* COMPITI DA SVOLGERE *
[a] Le seguenti affermazioni concordano con il testo sulla Settimana di preghiera per l’unità dei cristiani? (i) La Settimana di preghiera si svolge dal 18 al 25 gennaio. (ii) Il tema proposto quest’anno fa riferimento a 1Cor 1, 1-17. (iii) Secondo il testo, gli eventi del 2013 confermano che l’impegno per la piena comunione fra i cristiani si è raffreddato. Per ciascuna rispondi sì o no, citando alla lettera le parole del testo che lo stabiliscono.
[b] Puoi proseguire il testo sulla Settimana di preghiera per l’unità dei cristiani a partire dal punto in cui si interrompe?

===== TESTO SELEZIONATO

Il ritorno della Settimana di preghiera per l’unità dei cristiani (18-25 gennaio), richiama l’attenzione dei discepoli di Cristo sull’intollerabilità delle divisioni e sulla necessità di una riconciliazione fra tutti i cristiani in un mondo che si va unificando e fra Chiese che sono finalmente libere dalle ingerenze degli Stati che hanno una grande responsabilità per le separazioni esistenti.
Il tema che viene proposto quest’anno è quello dell’urgenza di un coinvolgimento di tutto il popolo cristiano per il superamento delle attuali divisioni, con riferimento a 1Cor 1, 1-17: Cristo non può essere diviso.
Contrariamente all’opinione corrente, per la quale l’impegno per il ristabilimento della piena comunione fra tutti i cristiani sembra essersi molto raffreddato in tutte le Chiese, gli eventi del 2013 e i documenti pubblicati nel corso dell’anno appena concluso sembrano volerci dimostrare proprio il contrario.

==========
===== DATI FORNITI

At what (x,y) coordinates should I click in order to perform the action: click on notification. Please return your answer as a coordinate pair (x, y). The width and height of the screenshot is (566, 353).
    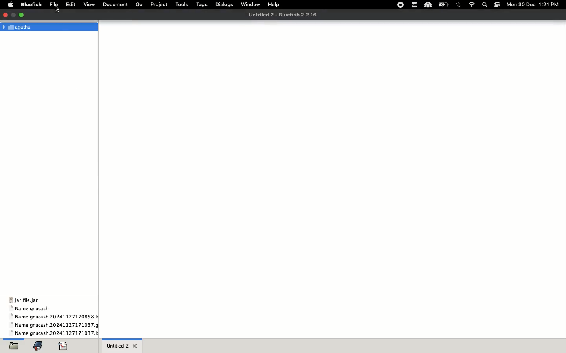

==========

* RISPOSTE FORNITE *
[a]
(i) Sì: «Settimana di preghiera per l’unità dei cristiani (18-25 gennaio)».
(ii) Sì: «con riferimento a 1Cor 1, 1-17».
(iii) No: «gli eventi del 2013 e i documenti pubblicati nel corso dell’anno appena concluso sembrano volerci dimostrare proprio il contrario».

[b]
Segni di speranza
Fra gli eventi, non è inutile ricordare quanto sia stata importante l’elezione di papa Francesco, che dal suo primo incontro con il popolo cristiano si è presentato come vescovo di Roma, con un’affermazione piena di implicanze ecumeniche, insieme all’assemblea del Consiglio Ecumenico delle Chiese (CEC) che si è tenuta a Busan in Corea del Sud all’inizio del mese di novembre, sul tema Dio della vita, guidaci alla giustizia e alla pace.
Quanto ai documenti sarà sufficiente ricordare quello della Commissione teologica del CEC, Fede e Costituzione, dal titolo La Chiesa: verso una visione comune, presentato a Ginevra il 7 marzo 2013. Questo documento, al quale tutte le Chiese sono invitate a rispondere (così come è stato per Battesimo Eucaristia Ministero del 1982), costituisce la terza e definitiva elaborazione.
Insieme ad esso, merita attenzione il documento pubblicato dalla Commissione cattolico-luterana sull’unità e la commemorazione comune della Riforma nel 2017, con il titolo: Dal conflitto alla comunione, che contiene le linee guida per una preparazione delle Chiese a celebrare il quinto centenario dell’inizio della Riforma, data nella quale avremmo desiderato poter celebrare una piena riconciliazione ma nella quale potremo almeno sentire quanto le siamo ormai vicini.
E anche il nuovo anno promette avvenimenti di non minore importanza, come l’incontro di papa Francesco con Bartolomeo I a Gerusalemme per la fine di maggio.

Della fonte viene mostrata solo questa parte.